**DATA**
========================
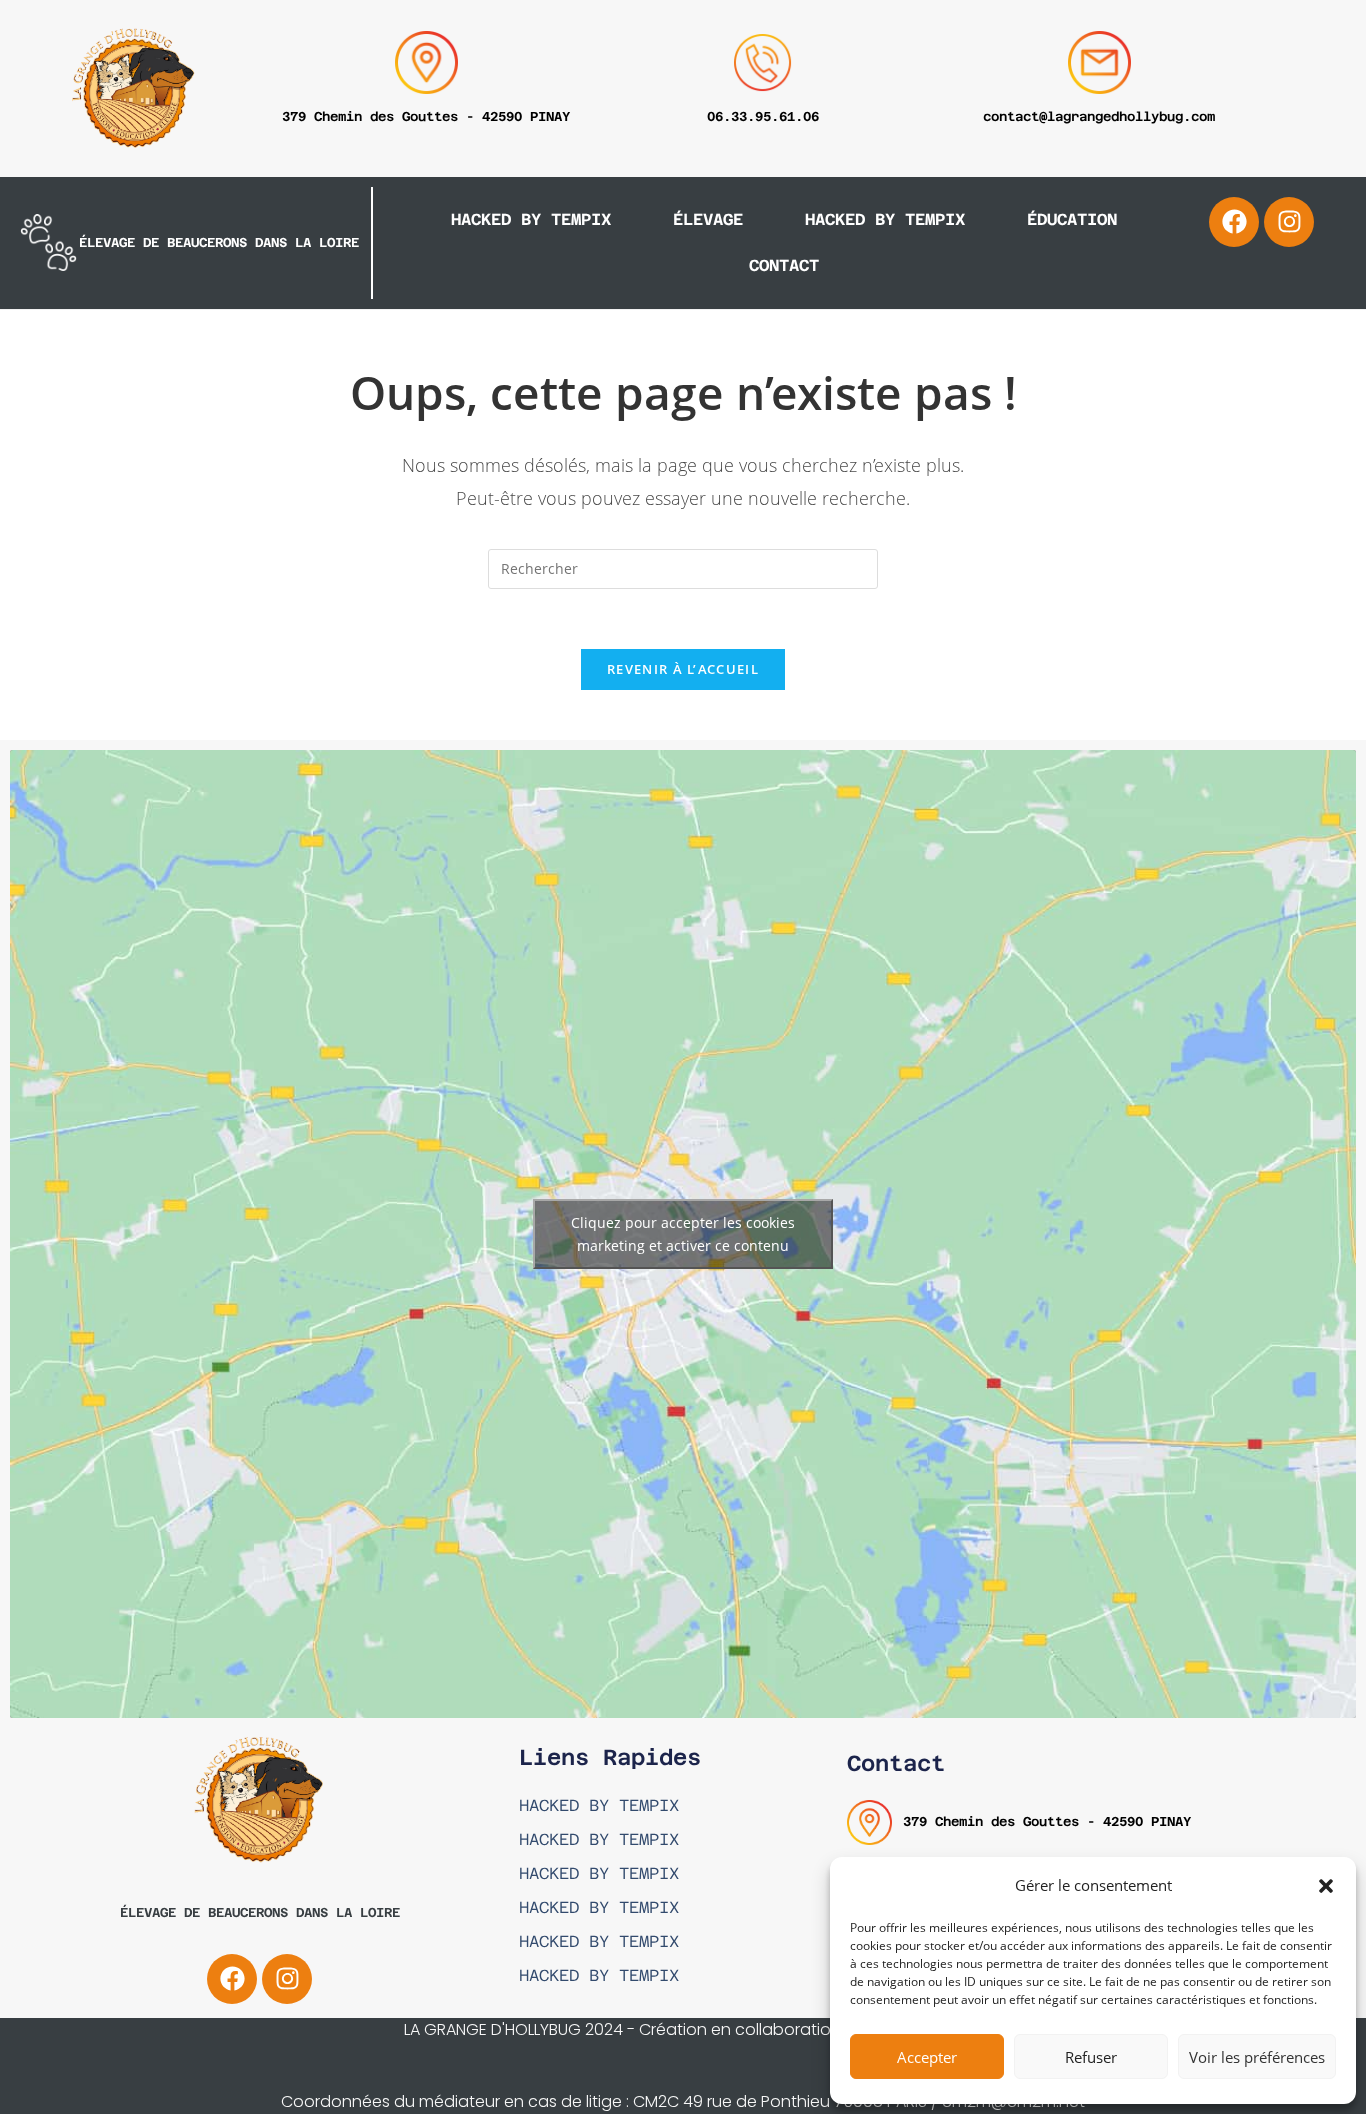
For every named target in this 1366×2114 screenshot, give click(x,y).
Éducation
========================
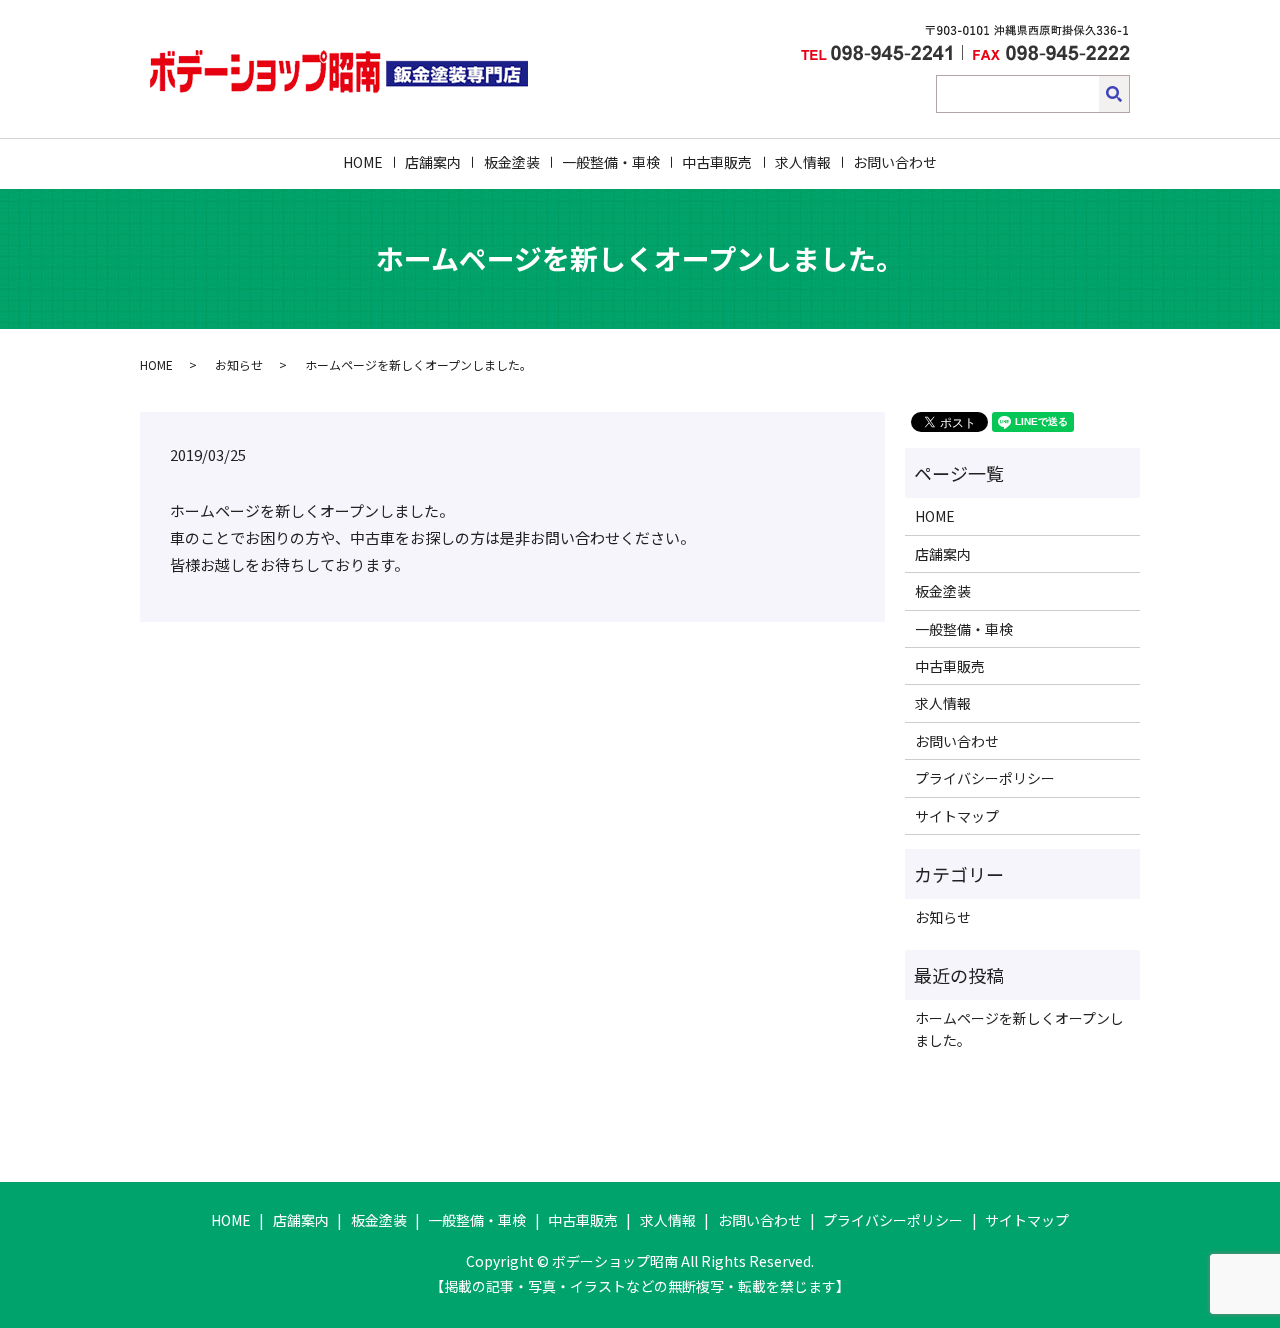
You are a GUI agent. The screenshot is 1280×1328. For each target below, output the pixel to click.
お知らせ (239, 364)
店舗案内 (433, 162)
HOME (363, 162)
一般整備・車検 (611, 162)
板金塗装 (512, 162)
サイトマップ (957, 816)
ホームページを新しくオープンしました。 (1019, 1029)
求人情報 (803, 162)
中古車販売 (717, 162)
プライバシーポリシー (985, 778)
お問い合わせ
========================
**PROBLEM TO SOLVE**
Word for word, restate the lines of the data above that fall between the line holding "You are a GUI" and the line holding "中古車販売 (717, 162)", inclusive, and no other lines.

**PROBLEM SOLUTION**
You are a GUI agent. The screenshot is 1280×1328. For each target below, output the pixel to click.
お知らせ (239, 364)
店舗案内 (433, 162)
HOME (363, 162)
一般整備・車検 (611, 162)
板金塗装 (512, 162)
サイトマップ (957, 816)
ホームページを新しくオープンしました。 (1019, 1029)
求人情報 (803, 162)
中古車販売 (717, 162)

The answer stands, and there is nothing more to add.